Appendix: Public Issue Sample for LLM Gateway Product Research

Date: 2026-05-25
Corpus size: 75 public GitHub issue observations
Scope: LLM gateway, AI gateway, API gateway with AI plugins, and adjacent LLM serving projects

A. Research Purpose

The issue sample supports a product-research claim in the blog post: public LLM gateway friction is not limited to “calling more models”; recurring problems also appear around provider schema fidelity, streaming parity, deployment, logging, reliability, agent/tool state, security, and multimodal resource handling.
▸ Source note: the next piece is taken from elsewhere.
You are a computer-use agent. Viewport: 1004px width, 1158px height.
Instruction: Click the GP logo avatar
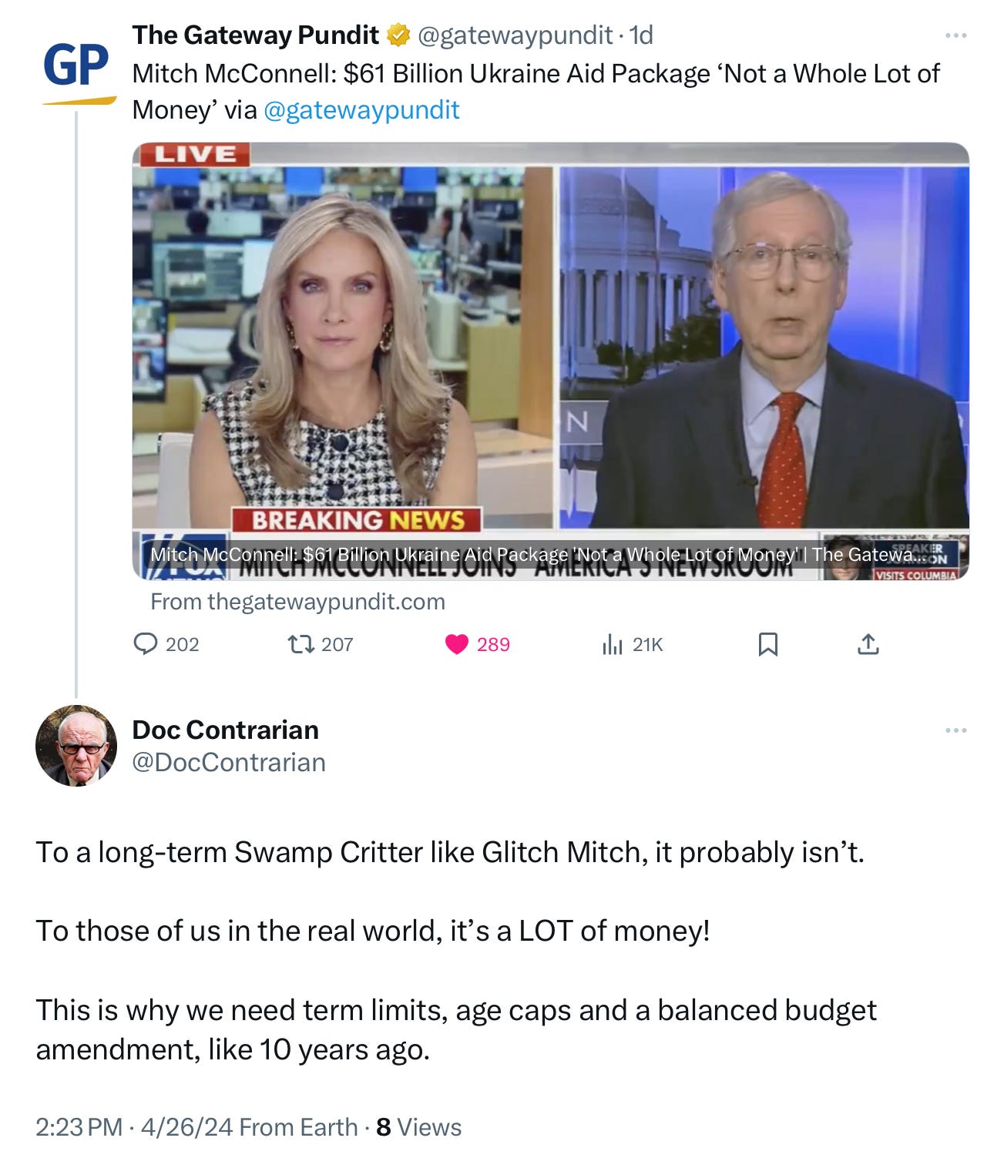(76, 69)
The sample does not prove that every product must implement a separate L3 layer. It supports a narrower claim: when a product involves media generation, long-running tasks, or agent/tool workflows, resource persistence and compliance evidence become a distinct concern that may sit above generic L1/L2 gateway functions.

B. Sampling Frame

Issues were collected from public GitHub issue search pages on 2026-05-25. The project frame includes:

  • APIPark, LiteLLM, Higress, New API, Portkey, Bifrost
  • APISIX, Envoy AI Gateway, Helicone
  • vLLM, SGLang, llama.cpp

Queries used recent issue listings and high-relevance keywords such as stream, tool, deploy, log, openai, retry, and image. Additional exact issues were retained when they were already cited in the article and were strongly relevant to serving or compatibility behavior.

C. Coding Protocol

Coding unit: one issue observation.

Primary category is mutually exclusive:

CodeDefinition
provider_adapter_schemaProvider compatibility, model/channel configuration, OpenAI-compatible schema, parameter preservation.
streaming_protocol_parityStreaming vs non-streaming behavior, SSE/chunk handling, Responses API deltas, reasoning/thinking fields.
agent_context_stateMCP, tool/function calling, agent context, parser/renderer, state offload, context compression.
deployment_opsOffline install, Docker/Compose/Kubernetes/Helm, Gateway API compatibility, private-network deployment.
logging_audit_costRequest log archive, audit traces, metrics, usage, cost calculation, billing and token accounting.
reliability_routing_keyRetry, fallback, timeout, latency, rate limits, key rotation/disablement, health checking.
multimodal_resourceImages, audio, video, files, URLs, base64, object storage and persistent resource handling.
security_guardrailsAuth, permission, tenant isolation, secrets, guardrails, prompt/tool safety and abuse prevention.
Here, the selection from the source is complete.